My older family and friends in similar scenarios happily maintain their homes, grow a vegetable garden and keep some laying chickens - all strategies that save them cash outlays in exchange for the time they have available. It is no great burden to do a bit of work around the home when you are a 70yro if you can go at your own pace and take a break whenever you want. They may be too old to hold their own against a young person in a workplace, but there is a long step between slowing down and stopped. And, of course, a landlord doing the same maintenance must pay market rates for the work, adding to costs that are passed on to renters.

But the thing that strikes me as most strange is the idea that housing is an investment like stocks or bonds. I can consider my savings and choose whether they would get a better risk/return in bonds or stocks etc. But I don't look at my rent/mortgage money and think I might grab a couple of points if I ran it through a currency futures trade before I paid this months outgoing. Because that would be nuts. I need to pay my rent/mortgage or I will have no roof over my head, a much larger problem than under-performing savings investments. So, at least to me, it seems getting some housing security is a much higher priority than absolute return on dollars invested.
posted by bystander at 5:32 AM on February 6, 2016 [12 favorites]


Rural economies have not melted into air.
posted by clew at 12:34 PM on February 6, 2016 [1 favorite]

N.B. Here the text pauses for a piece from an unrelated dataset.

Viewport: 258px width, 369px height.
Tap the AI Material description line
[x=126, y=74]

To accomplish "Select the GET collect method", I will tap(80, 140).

Some people doesn't have 14k-20k to build anything. FHA is a great answer. All you pay is closing costs. Low monthly payments based on your income.
posted by tammysons at 9:43 PM on February 6, 2016




That place is interesting. But yea, exception that proves the rule and all that.
posted by RolandOfEld at 6:13 PM on February 8, 2016


There are lots of those sort of accommodations around; usually as company provided accommodations. Behold The Wall in Fermont. They tend to be OK to horrible depending on the company and how hard it is to get workers.
posted by Mitheral at 6:35 PM on February 8, 2016


I work at a college in the PNW, and a couple of summers ago I took an "Architectural Design Studio" class taught by an Auburn grad who'd been a Rural Studio student in 2001-02. It sounded like it had been a really important experience for him. (Altho he had been in construction before going back to school, so it wasn't like he'd gone into architecture all starry-eyed.) All of our projects over the summer were about thinking about coming up with designs that worked with their environments, which as someone who's lived in this place for over a decade, I really appreciated.

He gamely put up with a lot of pushback from me about whether a given assignment was even feasible in this city, and appreciated that I already knew quite a bit about local codes and politics! Probably helped that we're the same age. And at the same time, I finally got comfortable with drawing and learned a ton about thinking through design concepts.
posted by epersonae at 2:43 PM on February 10, 2016 [5 favorites]


Fascinating, epersonae! What were the PNW-specific fundamentals? (I'll guess drip skirts, proud window trim, and flashing, and summer-only shade.)

In the post and Alaskan examples there's a practical reason for inexpensive houses in hot regions to be single-story on piers and in cold regions to turn into arcologies.